**Text provided:**
_ _ _

Many musicians and bands speak of being families, but I think Trans-Siberian Orchestra takes the cake on this one. With over 88 members it’s a huge band and this lead me to ask how he manages to keep all these different personalities and talents working together, harmoniously and smoothly. It is clear that these people are all friends, and the communication on stage is impressive given how much everyone is doing; from sprinting violinists to a fleet of singers there are many spectacles in the Orchestra. But rather than complete for attention, which would be a total debacle, they each add to band and the experience. When I asked Paul about this, he told me that he always wanted Trans-Siberian Orchestra to be talent-based, rather than celebrity-based. This way of running a band is what allows for them to operate smoothly.

_ _ _

**Data lines:**

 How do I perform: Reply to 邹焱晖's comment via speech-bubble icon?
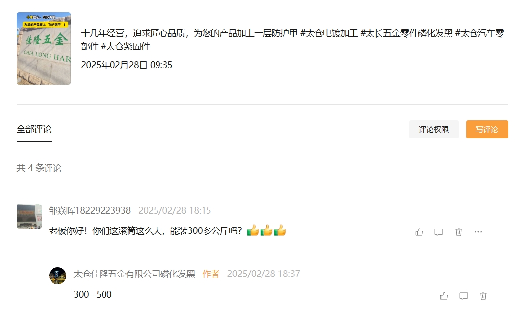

_ _ _

**Set tasks:**
(1) In the passage about Trans-Siberian Orchestra, what did Paul say he always wanted the band to be?
(2) Write out the passage about Trans-Siberian Orchestra, beginning at "Many musicians and" and stopping after "to operate smoothly.", and switch "debacle" to "disaster".

**Problem solutions:**
(1) Talent-based, rather than celebrity-based.

(2)
Many musicians and bands speak of being families, but I think Trans-Siberian Orchestra takes the cake on this one. With over 88 members it’s a huge band and this lead me to ask how he manages to keep all these different personalities and talents working together, harmoniously and smoothly. It is clear that these people are all friends, and the communication on stage is impressive given how much everyone is doing; from sprinting violinists to a fleet of singers there are many spectacles in the Orchestra. But rather than complete for attention, which would be a total disaster, they each add to band and the experience. When I asked Paul about this, he told me that he always wanted Trans-Siberian Orchestra to be talent-based, rather than celebrity-based. This way of running a band is what allows for them to operate smoothly.